Future columns will delve into radical stuff. First, however, I have to convince the readers of Core77 that I’m not a total nut basket.
— Christopher Schwarz
Chris,
I read this earlier today because I get Core’s rss notifications. I thought it was fantastic. It had a bit of a by-hand-and-eye vibe to me for some reason. Looking forward to more.
Be true to yourself. Embrace your nut basket. Wait… no no no.
This is great! I love Core77 and those are the parts of your writing that I really, really appreciate. Looking forward to them.
Definitely looking forward to reading these. I love the radical stuff! Is there an RSS feed for just your column?
I don’t know anything about Core77 but would like to know something about it.

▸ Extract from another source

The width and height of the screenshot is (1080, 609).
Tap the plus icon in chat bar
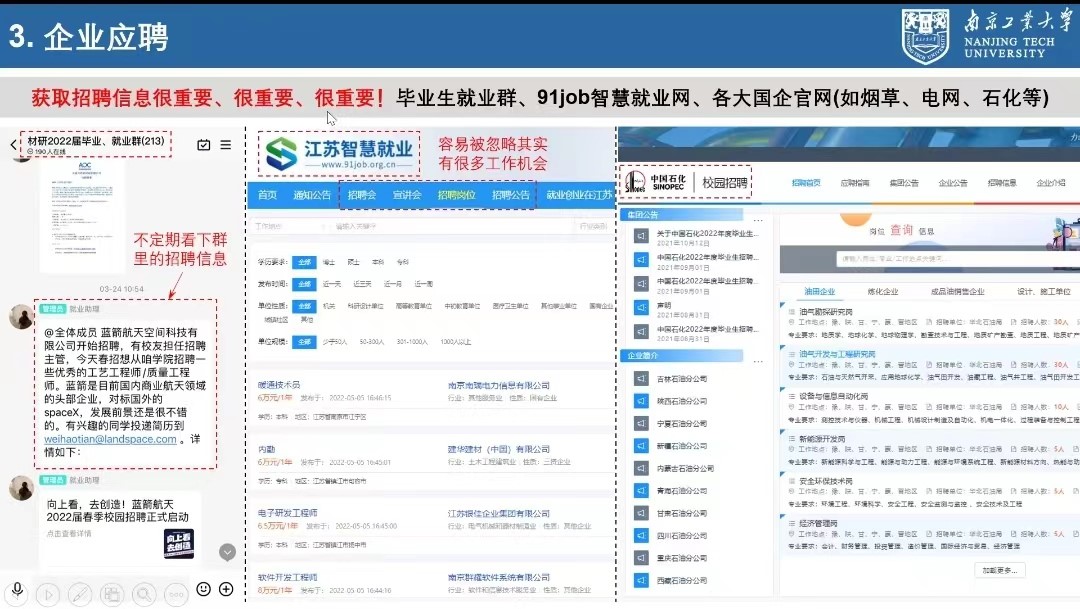point(227,589)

Is there anything about being a “nut basket” that I should hide?
Haha. Good strategy there. (nut basket)
Nice….really nice. I come from the world of product design and love the connections you made to the 20th century Danish designers that all the Core77 folks love (including me). I was surprised to hear you are doing this, but after reading the first article, I think it fits perfectly.
There are teachers and there are entertainers in every sphere and genre. Look to the teachers.
MORE FAMILIAR AND COMFORTING RANT!
Interesting and insightful! I think it’s human nature to change something until it’s useless or worse dangerous. Look what Sears did to the Dewalt Radial Arm saw, oh yeah, that was greed…..
The holdfast on the wall would make a fine sticker
But… you ARE a total nut basket, and that’s what we love!@
I came here to post exactly this ^^
Lots of good stuff on core77, but figuring out their navigation menu is difficult. Also $240 to enter a design contest?
Best of luck, I’ll be looking for the next installment.
Uh, Chris — I’m a collective intelligence researcher, and a fan of yours. Not nut basket — I prefer the term ‘meta-nonlinear thinker’. Think of yourself as the first bacteria that didn’t want to waste all that time evolving, and just went out and captured mitochondria.
Chris — I’m a collective intelligence researcher, and an ardent fan of your stuff. Instead of ‘nut basket’ — use the term ‘meta-nonlinear thinker.’ You come from a long line of bacteria that instead of evolving their own mitochondria, just reached out and captured some and integrated them into your genetic code!